Grant H. Blume, University of Washington
Mark C. Long, University of Washington

Abstract

Affirmative action in college admissions was effectively banned in Texas by the Hopwood ruling in 1997, by voter referenda in California and Washington in 1996 and 1998, and by administrative decisions in Florida in 1999. The Hopwood and Johnson rulings also had possible applicability to public colleges throughout Alabama, Georgia, Louisiana, and Mississippi. The Supreme Court’s 2003 decision in the Grutter and Gratz cases reaffirmed but limited the legal basis for affirmative action in colleges. This article uses nationally representative data on the admissions decisions of high school students in 1992 and 2004 to estimate the magnitude of the change in affirmative action in college admission decisions (i.e., how these policy changes affected the relative likelihood of admission of minority and nonminority applicants).
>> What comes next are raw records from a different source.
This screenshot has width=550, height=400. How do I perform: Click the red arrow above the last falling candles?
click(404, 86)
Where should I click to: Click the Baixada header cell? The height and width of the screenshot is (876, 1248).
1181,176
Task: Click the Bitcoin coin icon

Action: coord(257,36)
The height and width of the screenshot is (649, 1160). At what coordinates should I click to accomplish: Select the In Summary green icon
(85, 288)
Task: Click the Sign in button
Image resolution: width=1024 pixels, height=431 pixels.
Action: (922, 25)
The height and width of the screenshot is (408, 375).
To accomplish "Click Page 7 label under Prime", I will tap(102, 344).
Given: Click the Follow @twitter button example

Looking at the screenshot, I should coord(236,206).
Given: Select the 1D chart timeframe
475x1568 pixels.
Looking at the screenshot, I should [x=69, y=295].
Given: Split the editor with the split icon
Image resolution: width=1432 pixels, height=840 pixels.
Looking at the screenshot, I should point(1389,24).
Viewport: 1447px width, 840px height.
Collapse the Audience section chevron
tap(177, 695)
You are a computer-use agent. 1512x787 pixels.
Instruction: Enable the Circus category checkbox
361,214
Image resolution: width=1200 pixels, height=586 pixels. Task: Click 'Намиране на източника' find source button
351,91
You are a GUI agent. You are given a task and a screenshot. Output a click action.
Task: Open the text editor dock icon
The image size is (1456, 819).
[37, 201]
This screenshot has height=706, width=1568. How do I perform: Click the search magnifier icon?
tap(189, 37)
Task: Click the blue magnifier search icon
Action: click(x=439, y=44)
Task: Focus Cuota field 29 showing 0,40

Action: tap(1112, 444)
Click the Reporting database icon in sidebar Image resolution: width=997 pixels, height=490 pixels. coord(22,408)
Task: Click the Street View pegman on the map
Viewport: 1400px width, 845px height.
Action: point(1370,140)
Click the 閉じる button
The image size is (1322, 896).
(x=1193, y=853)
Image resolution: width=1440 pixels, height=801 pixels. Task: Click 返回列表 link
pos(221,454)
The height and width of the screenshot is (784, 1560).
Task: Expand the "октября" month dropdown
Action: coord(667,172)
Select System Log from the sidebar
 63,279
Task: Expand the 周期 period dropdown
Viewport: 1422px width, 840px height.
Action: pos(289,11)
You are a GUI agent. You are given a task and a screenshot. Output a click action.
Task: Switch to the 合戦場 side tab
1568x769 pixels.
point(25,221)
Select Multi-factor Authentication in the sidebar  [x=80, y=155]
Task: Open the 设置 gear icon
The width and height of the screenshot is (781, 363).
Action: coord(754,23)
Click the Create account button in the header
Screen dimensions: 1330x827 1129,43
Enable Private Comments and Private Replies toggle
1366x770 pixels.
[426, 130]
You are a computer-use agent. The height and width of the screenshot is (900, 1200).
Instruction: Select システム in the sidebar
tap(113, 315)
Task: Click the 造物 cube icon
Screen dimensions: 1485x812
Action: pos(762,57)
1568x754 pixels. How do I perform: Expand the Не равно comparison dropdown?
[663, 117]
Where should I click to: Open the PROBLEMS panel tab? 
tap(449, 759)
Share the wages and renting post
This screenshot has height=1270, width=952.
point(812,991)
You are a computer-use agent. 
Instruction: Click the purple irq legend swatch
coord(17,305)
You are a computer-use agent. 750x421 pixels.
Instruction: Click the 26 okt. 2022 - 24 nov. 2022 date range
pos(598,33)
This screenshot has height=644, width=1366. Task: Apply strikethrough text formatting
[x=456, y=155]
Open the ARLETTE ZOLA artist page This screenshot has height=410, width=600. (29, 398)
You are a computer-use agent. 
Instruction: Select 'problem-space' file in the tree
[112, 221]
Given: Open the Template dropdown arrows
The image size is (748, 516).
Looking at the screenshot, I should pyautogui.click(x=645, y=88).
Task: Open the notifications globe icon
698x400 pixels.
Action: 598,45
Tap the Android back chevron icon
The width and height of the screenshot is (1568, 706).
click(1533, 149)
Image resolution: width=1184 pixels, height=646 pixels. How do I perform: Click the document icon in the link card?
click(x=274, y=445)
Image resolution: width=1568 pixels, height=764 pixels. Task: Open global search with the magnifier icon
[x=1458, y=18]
We find substantial declines in levels of affirmative action practiced by highly selective colleges in the states affected by bans and the Hopwood and Johnson rulings, and no evidence of declines outside these states (and thus modest and generally insignificant declines nationwide). We show how the decline in affirmative action in these particular states affects not only students in these states but also those students who live in adjacent states, particularly when the adjacent states lack highly selective colleges.